As per usual, the British actors come off better than their American counterparts. Donald Pleasence, here at a young-ish 37, is great as usual. He was absolutely superb as the party-loyal Syme in the BBC version, extolling the virtues of Newspeak and the new dictionary he is working on. As the character has been removed from the 1956 version, Pleasence has been cast as Smith’s neighbour Parsons, a less meaty role, but Pleasence still makes it his own. He is also the only actor to cross over from the BBC adaptation. In the 1956 version the name of Smith’s superior has been changed from O’Brien to O’Connor, probably to avoid confusion with lead actor Edmond O’Brien. He is played by stage legend Michael Redgrave, who made his lauded film breakthrough in Alfred Hitchcock’s The Lady Vanishes (1938), was Oscar nominated in 1948 and won the best actor award at Cannes for his work in the drama The Browning Version (1951). Redgrave does his O’Connor with panache, but even he is outdone by André Morell in the BBC version, thanks to the better script and direction of the TV adaptation. A mention should also go to David Kossoff who plays the antique shop owner/thought police, and puts in what is perhaps the best performance in the movie.

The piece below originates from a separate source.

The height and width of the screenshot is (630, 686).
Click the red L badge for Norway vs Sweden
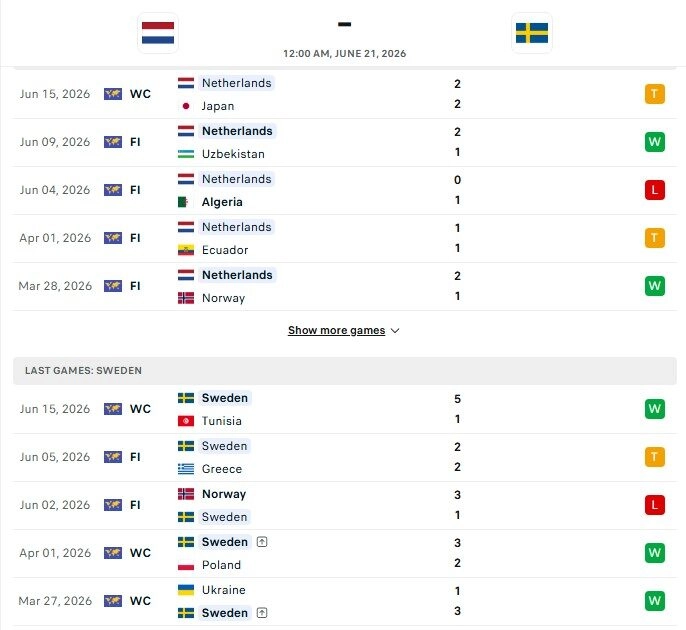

Donald Pleasence as Parsons with Edmond O’Brien.

Two endings were filmed for the movie. One followed Orwell’s bleak vision, another had a slightly more upbeat finale, with Winston and Julia escaping imprisonment before they are brainwashed, and dying in each others arms as they are shot by the guards. Most sources state that the happier ending was intended for the British audience, while Wikipedia claims that it was shot for the US distribution.

1984 received mixed reviews upon its release. The New York Times A.H. Weiler called it “a stark, sober and thoughtful, if not altogether persuasive” film. Weiler wrote: “the drama of the two young lovers who attempt to ally themselves against the absolute ruling powers is fitfully projected and its impact is felt only in a crescendo-like climax”. Marjorie Adams at the Boston Globe noted the film was “challenging” and “terrifying” but that there was “little to entertain the casual film-goer”. According to Adams, “the film had the same sense of bleak horror and black apprehension that Orwell developed when freedom was allowed to die”. Saturday Review especially singled out Michael Redgrave as the highlight of the film. The film was a box office disappointment both in the US and the UK.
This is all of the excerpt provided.